Tras meses de bloqueo sistemático, Israel autorizó este 1 de febrero el inicio de una fase de prueba para la reapertura del cruce fronterizo de Rafah; el principal punto de conexión de la Franja de Gaza con el exterior. La decisión se produce en medio de una creciente presión internacional y gestiones diplomáticas encabezadas por Egipto, Estados Unidos y la Unión Europea.
El paso de Rafah permanecía cerrado desde mayo de 2024; profundizando el aislamiento de Gaza y agravando la crisis humanitaria provocada por la ofensiva militar israelí. La reapertura parcial busca aliviar, aunque de forma limitada, la crítica situación de miles de civiles que no han podido salir del enclave ni recibir ayuda esencial.
Durante la jornada inaugural, el cruce fue supervisado por funcionarios egipcios y observadores de la Unión Europea. No obstante, el tránsito efectivo de personas se realizará de manera gradual y bajo estrictos protocolos de seguridad que aún se encuentran en negociación.

Gaza al borde del colapso
Según reportes preliminares, el cruce permitirá inicialmente la salida de hasta 150 personas por día; mientras que solo 50 podrán ingresar a Gaza. Estas restricciones han generado tensiones diplomáticas con Egipto, que ha manifestado su rechazo a cualquier medida que pueda derivar en un desplazamiento forzado de la población palestina.
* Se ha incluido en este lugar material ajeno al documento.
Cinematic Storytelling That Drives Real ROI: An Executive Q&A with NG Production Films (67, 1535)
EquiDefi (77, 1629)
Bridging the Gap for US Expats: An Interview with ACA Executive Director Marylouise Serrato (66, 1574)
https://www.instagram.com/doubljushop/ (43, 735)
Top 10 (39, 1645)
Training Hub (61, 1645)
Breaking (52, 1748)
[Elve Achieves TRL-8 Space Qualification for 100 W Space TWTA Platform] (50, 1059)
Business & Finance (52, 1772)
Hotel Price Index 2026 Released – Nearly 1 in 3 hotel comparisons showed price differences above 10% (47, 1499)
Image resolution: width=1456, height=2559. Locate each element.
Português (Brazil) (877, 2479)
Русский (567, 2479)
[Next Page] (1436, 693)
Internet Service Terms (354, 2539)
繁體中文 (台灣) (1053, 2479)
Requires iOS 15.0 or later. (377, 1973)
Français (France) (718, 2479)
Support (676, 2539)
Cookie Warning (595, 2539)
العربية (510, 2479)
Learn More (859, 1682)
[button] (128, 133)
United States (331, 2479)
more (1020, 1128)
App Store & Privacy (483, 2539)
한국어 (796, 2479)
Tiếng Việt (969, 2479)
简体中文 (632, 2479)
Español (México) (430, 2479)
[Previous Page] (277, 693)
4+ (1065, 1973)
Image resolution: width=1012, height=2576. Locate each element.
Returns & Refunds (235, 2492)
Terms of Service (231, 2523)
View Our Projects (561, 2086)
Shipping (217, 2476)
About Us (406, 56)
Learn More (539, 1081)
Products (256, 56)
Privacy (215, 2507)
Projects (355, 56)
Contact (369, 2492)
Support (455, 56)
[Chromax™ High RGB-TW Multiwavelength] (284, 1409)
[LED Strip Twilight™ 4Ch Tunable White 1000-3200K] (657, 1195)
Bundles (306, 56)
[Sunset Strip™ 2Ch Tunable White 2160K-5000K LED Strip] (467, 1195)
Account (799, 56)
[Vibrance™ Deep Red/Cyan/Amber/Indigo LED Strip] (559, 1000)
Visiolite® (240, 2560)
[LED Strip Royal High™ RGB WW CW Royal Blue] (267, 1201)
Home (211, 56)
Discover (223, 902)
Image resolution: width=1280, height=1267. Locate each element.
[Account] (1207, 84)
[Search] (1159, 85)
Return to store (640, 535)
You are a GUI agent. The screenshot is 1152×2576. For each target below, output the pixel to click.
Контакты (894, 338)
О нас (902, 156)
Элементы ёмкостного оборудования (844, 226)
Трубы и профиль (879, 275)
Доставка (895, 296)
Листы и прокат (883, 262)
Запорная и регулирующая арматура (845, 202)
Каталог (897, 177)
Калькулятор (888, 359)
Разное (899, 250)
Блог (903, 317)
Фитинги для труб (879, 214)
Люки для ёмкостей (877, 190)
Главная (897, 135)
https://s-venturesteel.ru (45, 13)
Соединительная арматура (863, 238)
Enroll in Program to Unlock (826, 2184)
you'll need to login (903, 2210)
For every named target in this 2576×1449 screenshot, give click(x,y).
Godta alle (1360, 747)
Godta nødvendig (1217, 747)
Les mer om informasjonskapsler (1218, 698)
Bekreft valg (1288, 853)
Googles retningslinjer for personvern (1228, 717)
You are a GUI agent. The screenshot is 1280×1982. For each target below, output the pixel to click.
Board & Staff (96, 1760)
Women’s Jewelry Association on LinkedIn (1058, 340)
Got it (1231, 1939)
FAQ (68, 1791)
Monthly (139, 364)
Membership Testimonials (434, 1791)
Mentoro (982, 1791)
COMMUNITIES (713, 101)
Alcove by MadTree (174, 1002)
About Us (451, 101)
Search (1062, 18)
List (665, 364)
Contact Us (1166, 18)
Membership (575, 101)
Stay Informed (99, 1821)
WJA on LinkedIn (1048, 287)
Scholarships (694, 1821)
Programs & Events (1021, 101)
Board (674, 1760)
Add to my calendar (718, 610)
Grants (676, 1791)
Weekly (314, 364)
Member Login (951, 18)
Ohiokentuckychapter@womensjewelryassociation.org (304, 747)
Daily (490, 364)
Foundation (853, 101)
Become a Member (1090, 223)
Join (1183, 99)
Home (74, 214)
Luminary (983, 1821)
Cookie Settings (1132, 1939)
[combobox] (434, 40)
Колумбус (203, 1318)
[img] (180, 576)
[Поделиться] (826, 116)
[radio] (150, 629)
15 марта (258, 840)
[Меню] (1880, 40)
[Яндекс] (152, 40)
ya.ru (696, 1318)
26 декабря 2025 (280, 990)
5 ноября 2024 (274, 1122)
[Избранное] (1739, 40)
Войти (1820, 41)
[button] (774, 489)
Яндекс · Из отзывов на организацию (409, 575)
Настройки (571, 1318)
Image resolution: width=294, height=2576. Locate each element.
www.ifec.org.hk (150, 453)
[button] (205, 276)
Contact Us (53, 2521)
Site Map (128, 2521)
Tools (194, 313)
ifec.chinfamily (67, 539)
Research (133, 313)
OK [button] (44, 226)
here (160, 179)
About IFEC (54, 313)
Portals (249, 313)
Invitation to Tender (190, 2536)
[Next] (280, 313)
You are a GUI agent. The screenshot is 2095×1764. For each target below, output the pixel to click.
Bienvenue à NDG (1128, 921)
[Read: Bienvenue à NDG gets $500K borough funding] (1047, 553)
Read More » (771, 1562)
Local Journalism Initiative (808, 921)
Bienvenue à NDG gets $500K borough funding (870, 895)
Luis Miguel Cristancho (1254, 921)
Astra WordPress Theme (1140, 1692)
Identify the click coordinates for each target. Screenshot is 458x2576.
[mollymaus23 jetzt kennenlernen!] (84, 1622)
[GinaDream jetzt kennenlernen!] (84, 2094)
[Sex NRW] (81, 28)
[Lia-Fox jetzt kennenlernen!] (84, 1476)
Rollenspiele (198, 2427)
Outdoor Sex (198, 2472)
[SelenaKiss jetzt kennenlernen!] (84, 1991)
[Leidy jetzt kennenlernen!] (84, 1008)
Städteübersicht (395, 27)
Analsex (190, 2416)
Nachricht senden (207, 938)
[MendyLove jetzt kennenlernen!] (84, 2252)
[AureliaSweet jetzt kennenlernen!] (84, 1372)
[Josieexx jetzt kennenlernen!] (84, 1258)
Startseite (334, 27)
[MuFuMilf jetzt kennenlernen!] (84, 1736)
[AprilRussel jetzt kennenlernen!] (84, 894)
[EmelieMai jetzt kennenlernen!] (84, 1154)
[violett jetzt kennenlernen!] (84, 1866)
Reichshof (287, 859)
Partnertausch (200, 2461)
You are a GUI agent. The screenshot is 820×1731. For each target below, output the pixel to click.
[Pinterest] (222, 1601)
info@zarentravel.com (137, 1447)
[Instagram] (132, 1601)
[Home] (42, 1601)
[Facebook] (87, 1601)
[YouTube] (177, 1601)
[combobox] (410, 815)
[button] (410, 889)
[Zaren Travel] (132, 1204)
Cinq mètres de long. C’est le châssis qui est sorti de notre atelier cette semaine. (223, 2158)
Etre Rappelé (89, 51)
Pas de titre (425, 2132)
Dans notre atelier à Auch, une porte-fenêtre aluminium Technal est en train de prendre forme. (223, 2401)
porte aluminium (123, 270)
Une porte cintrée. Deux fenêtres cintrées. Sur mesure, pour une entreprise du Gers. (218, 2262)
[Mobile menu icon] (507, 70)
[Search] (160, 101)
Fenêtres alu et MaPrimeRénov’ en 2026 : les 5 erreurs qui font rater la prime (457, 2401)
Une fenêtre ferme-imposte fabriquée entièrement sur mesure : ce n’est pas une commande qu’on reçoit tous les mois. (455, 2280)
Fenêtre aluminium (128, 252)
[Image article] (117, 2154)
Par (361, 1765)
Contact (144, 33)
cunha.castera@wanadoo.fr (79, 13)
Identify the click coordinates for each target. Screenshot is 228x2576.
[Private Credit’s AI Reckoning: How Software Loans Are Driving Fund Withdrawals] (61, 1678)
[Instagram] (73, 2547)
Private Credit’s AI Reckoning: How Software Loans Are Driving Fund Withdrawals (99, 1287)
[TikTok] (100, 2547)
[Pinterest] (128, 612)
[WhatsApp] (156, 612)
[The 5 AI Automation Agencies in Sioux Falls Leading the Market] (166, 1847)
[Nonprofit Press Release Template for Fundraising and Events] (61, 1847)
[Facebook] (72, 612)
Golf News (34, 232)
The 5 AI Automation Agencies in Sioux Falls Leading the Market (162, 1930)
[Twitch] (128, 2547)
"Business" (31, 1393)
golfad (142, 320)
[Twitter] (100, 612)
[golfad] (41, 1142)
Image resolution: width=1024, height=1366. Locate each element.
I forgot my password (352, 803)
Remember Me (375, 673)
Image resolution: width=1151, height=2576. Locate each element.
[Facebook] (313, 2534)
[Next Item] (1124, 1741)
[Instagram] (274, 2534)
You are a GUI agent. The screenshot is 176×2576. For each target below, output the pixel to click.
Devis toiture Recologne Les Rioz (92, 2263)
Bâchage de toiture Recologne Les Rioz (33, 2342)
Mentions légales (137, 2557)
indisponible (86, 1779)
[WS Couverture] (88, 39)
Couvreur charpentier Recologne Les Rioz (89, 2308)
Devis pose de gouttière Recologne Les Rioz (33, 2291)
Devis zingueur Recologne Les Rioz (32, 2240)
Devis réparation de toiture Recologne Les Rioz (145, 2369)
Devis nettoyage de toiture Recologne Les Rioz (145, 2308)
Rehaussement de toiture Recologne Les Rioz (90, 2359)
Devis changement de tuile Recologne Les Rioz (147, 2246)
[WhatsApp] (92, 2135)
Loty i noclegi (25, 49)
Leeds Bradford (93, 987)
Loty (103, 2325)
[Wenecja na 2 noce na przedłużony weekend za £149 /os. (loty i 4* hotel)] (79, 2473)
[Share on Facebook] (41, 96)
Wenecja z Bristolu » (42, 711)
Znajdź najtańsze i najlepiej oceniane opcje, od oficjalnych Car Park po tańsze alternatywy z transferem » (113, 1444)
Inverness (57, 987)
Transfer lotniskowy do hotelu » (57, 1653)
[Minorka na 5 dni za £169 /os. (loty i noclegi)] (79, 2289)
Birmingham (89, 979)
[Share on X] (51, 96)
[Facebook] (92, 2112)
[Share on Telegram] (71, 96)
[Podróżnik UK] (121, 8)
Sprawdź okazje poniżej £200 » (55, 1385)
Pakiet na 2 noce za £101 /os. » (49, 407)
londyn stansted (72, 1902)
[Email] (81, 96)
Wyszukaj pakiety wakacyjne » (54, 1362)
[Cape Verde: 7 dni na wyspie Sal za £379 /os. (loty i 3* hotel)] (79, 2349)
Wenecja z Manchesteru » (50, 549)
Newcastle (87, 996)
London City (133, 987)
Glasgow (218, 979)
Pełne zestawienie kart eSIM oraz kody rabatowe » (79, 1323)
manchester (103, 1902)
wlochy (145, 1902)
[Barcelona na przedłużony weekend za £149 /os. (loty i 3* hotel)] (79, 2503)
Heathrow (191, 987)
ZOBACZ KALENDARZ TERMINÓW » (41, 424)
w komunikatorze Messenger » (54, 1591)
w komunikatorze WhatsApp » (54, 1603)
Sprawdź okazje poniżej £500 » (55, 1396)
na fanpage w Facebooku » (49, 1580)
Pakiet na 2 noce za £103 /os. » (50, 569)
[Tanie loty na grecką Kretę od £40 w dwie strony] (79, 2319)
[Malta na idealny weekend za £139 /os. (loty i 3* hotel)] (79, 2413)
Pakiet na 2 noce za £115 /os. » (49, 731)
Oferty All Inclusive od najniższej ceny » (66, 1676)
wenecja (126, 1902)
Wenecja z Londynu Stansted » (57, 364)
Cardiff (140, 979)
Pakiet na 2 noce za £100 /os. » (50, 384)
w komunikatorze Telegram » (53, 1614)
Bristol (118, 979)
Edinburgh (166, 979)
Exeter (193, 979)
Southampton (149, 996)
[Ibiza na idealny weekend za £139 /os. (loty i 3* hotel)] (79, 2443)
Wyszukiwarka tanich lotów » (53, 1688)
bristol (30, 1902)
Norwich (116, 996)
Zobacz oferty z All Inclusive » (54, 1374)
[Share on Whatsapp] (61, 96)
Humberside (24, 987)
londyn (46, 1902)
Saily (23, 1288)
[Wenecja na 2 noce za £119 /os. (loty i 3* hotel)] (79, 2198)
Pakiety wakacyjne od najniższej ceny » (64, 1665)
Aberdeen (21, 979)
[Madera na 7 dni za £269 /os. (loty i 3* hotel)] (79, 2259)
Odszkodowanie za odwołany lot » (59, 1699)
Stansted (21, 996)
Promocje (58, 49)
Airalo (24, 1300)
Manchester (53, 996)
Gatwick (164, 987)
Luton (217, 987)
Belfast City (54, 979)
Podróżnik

“The underreported silent war: record levels of violence in the occupied West Bank since October 2023. More than 1,000 Palestinians — almost a quarter of them children — have been killed.
Attacks by Israeli settlers continue unabated, with Palestinian communities being… pic.twitter.com/36nlWEfiqB
— UNRWA (@UNRWA) February 1, 2026
Las autoridades palestinas advierten que la reapertura llega en un contexto de emergencia sanitaria extrema. Más de 20.000 pacientes, entre heridos graves y enfermos crónicos; esperan autorización para recibir tratamiento médico fuera de Gaza. El cierre prolongado del paso de Rafah habría causado la muerte de al menos 1.268 personas, según fuentes oficiales, por no poder acceder a atención médica a tiempo.
Aunque este paso inicial representa un alivio parcial, organizaciones de derechos humanos señalan que el control militar israelí sobre la frontera persiste. Para la población gazatí, la reapertura de Rafah no es solo una cuestión logística; sino una exigencia de justicia frente a un bloqueo denunciado internacionalmente como castigo colectivo.